Yes Cody! You can forget about the CSV(s).. they are temporary sources just to
ensure the things.. Regarding the "do something on GroupedStream".. below is
what i am proceeding with
...
.groupBy(new Fields(...))
.partitionAggregate(new Fields(...), new PartitionAggregator(), new
Fields("batch"))
.each(new Fields("batch"), new BatchProcessor(), new Fields(...))
// Source Code of PartitionAggregator:
import java.util.Map;
import java.util.Timer;
import java.util.TimerTask;
import storm.trident.operation.Aggregator;
import storm.trident.operation.TridentCollector;
import storm.trident.operation.TridentOperationContext;
import storm.trident.tuple.TridentTuple;
import backtype.storm.tuple.Values;
public class PartitionAggregator implements Aggregator<Batch> {
private String taskId;
@Override
public void prepare(Map conf, TridentOperationContext context) {
this.taskId = "PartitionAggregator-" + context.getPartitionIndex();
}
@Override
public Batch init(Object Id, TridentCollector collector) {
return new Batch();
}
@Override
public void aggregate(final Batch batch, TridentTuple tuple, final
TridentCollector collector) {
batch.add(tuple);
}
@Override
public void complete(Batch batch, TridentCollector collector) {
collector.emit(new Values(batch));
System.out.println(">>>>" + taskId + " emitted batch of size " + batch.size() +
"<<<<");
}
@Override
public void cleanup() {
// TODO Auto-generated method stub
}
}
// Source Code of Batch..
import java.util.ArrayList;
import storm.trident.tuple.TridentTuple;
public class Batch extends ArrayList<TridentTuple> {
@Override
public String toString() {
return "Batch [size:" + size() + "]";
}
}
The above works for me fine.. But i still want to check any other suggestible
approaches to achieve-maximum-possible-low-latency.
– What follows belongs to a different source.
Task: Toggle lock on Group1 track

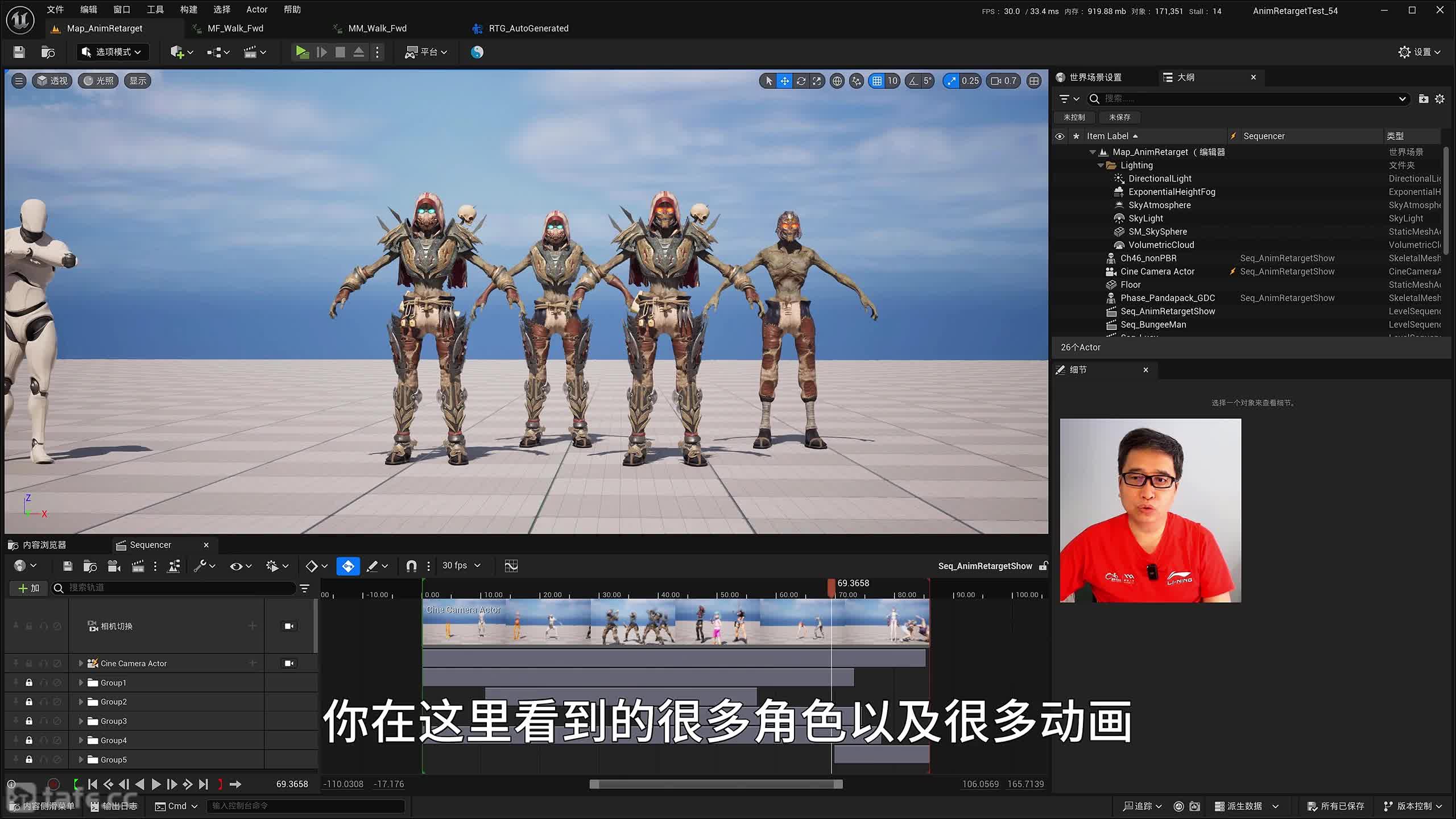Action: (29, 682)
On Wednesday, 7 May 2014 4:29 AM, Cody A. Ray <[email protected]> wrote:
Can you tell us more about this use case? I don't really understand, but given
what you've said so far, I might create a trident topology something like this:
>
>
> TridentTopology topology = new TridentTopology();
> StormTopology = topology.newStream("spout1", spout)
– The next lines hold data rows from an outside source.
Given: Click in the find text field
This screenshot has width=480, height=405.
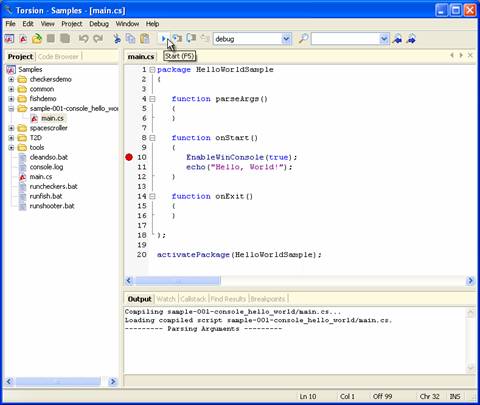Looking at the screenshot, I should [345, 39].
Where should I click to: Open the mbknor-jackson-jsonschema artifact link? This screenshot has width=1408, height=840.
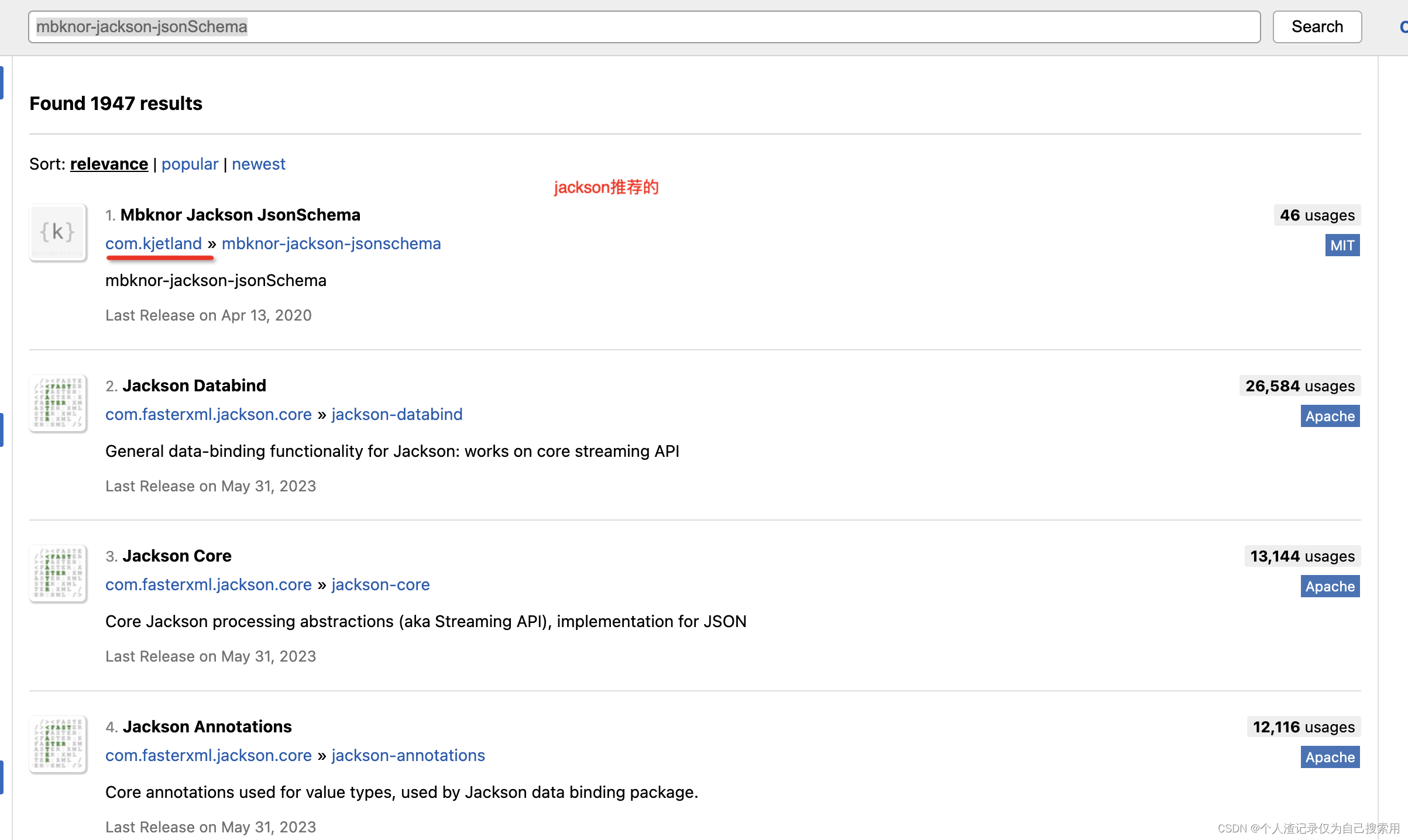pyautogui.click(x=331, y=243)
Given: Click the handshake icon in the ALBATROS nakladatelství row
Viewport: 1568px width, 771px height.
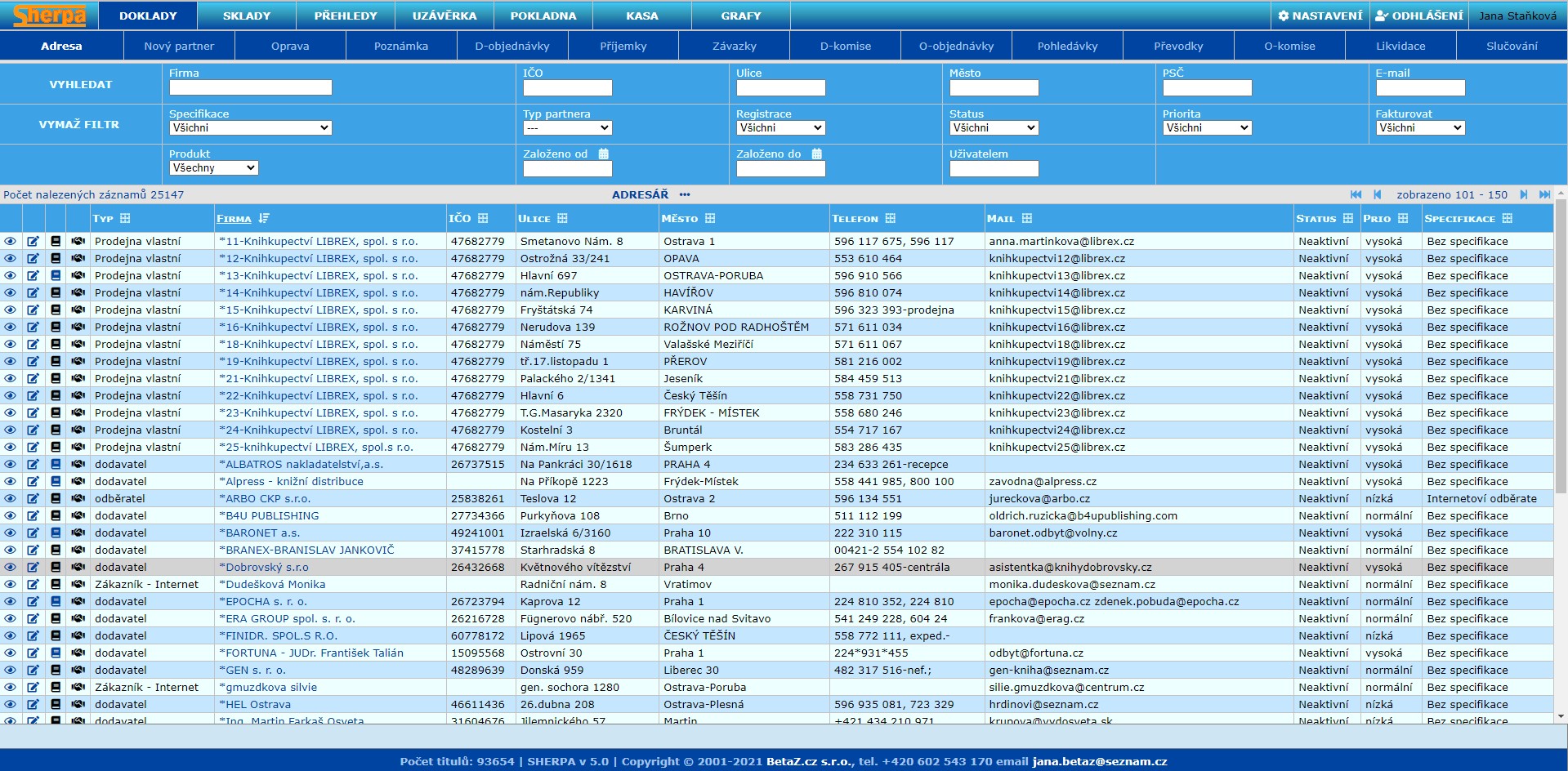Looking at the screenshot, I should [x=78, y=465].
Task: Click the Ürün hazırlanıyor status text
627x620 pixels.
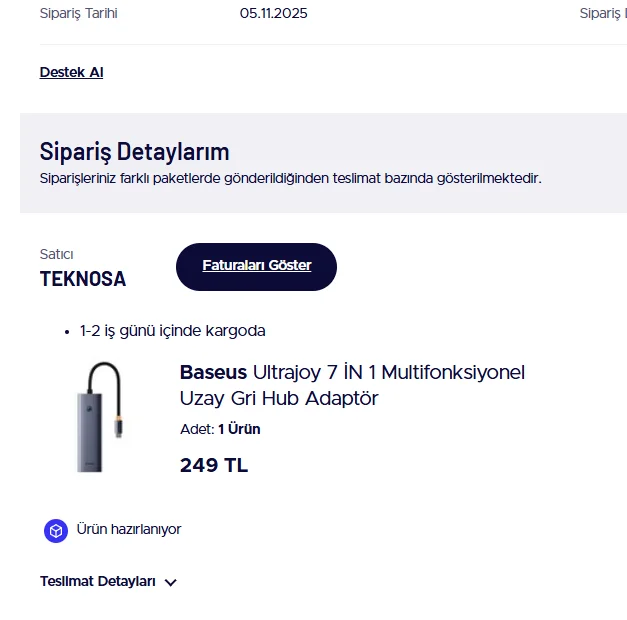Action: pyautogui.click(x=129, y=529)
> .each(new Fields("request_id"), new CsvReader(), new
>Fields("csv_field1", "csv_field2", "csv_fieldN"));
> .groupBy(new Fields("csv_field1"))
>
> .... do something on the GroupedStream
> .build();
>
>
> public class CsvReader extends BaseFunction {
> public CsvReader() {
> }
>
>
> @Override
> public void execute(TridentTuple tuple, TridentCollector collector) {
> long requestId = tuple.getLong(0);
> // do something with this requestId to figure out which CSV file
>to read ???
> /* PSEUDOCODE
> for (each line in the CSV) {
> // emit one tuple per line with all the fields
> collector.emit(new Values(line[0], line[1], line[N]));
> }
> */
> }
> }
>
>
>(Trident makes working with batches a lot easier. :)
>
>
>
>In general though, I'm not sure where you're getting the CSV files. I don't
>think reading CSV files off of the worker nodes' disks directly would be a
>good practice in Storm. It'd probably be better if your spouts emitted the
>data themselves or something.
>
>
>
>
>-Cody
>
>On Tue, May 6, 2014 at 1:13 AM, Kiran Kumar <[email protected]> wrote:
>
>Hi Padma,
>>
>>
>>Firstly, thanks for responding.
>>
>>
>>Here is how i am defining my topology conceptually..
>>
>>
>>- Spout waits for a request signal..
>>- once spout got a signal, it generates a request_id and broadcasts that
>>request_id to 10 csv reader bolts..
>>- 10 csv reader bolts reads csv files line-by-line and emits those tuples,
>>respectively..
>>- Now (this is the place where i need suggestion in technical/syntactical) i
>>need to batch up those tuples from all the 10 csv reader bolts on specified
>>fields..
>>- finally, batch-ed tuples will be processed by final bolts.
>>
>>
>>What i need is a technical approach.
>>On Tuesday, 6 May 2014 11:10 AM, padma priya chitturi
>><[email protected]> wrote:
>>
>>Hi,
>>>
>>>
>>> You can define spouts and bolts in such a way that, input streams read by
>>>spouts would be grouped on specified fields and these could be processed by
>>>specific bolts. This way, you could make batches of input stream.
>>>
>>>
>>>
>>>On Tue, May 6, 2014 at 11:02 AM, Kiran Kumar <[email protected]>
>>>wrote:
>>>
>>>Hi,
>>>>
>>>>
>>>>Can anyone suggest me a topology that makes batches of the input stream on
>>>>specified fields. so that the batch will be forwarded to a function that
>>>>processes it.
>>>>
>>>>
>>>>Regards,
>>>>Kiran Kumar Dasari.
>>>
>>>
>>>
>
>
>
>--
>
>Cody A. Ray, LEED AP
>[email protected]
>
>
>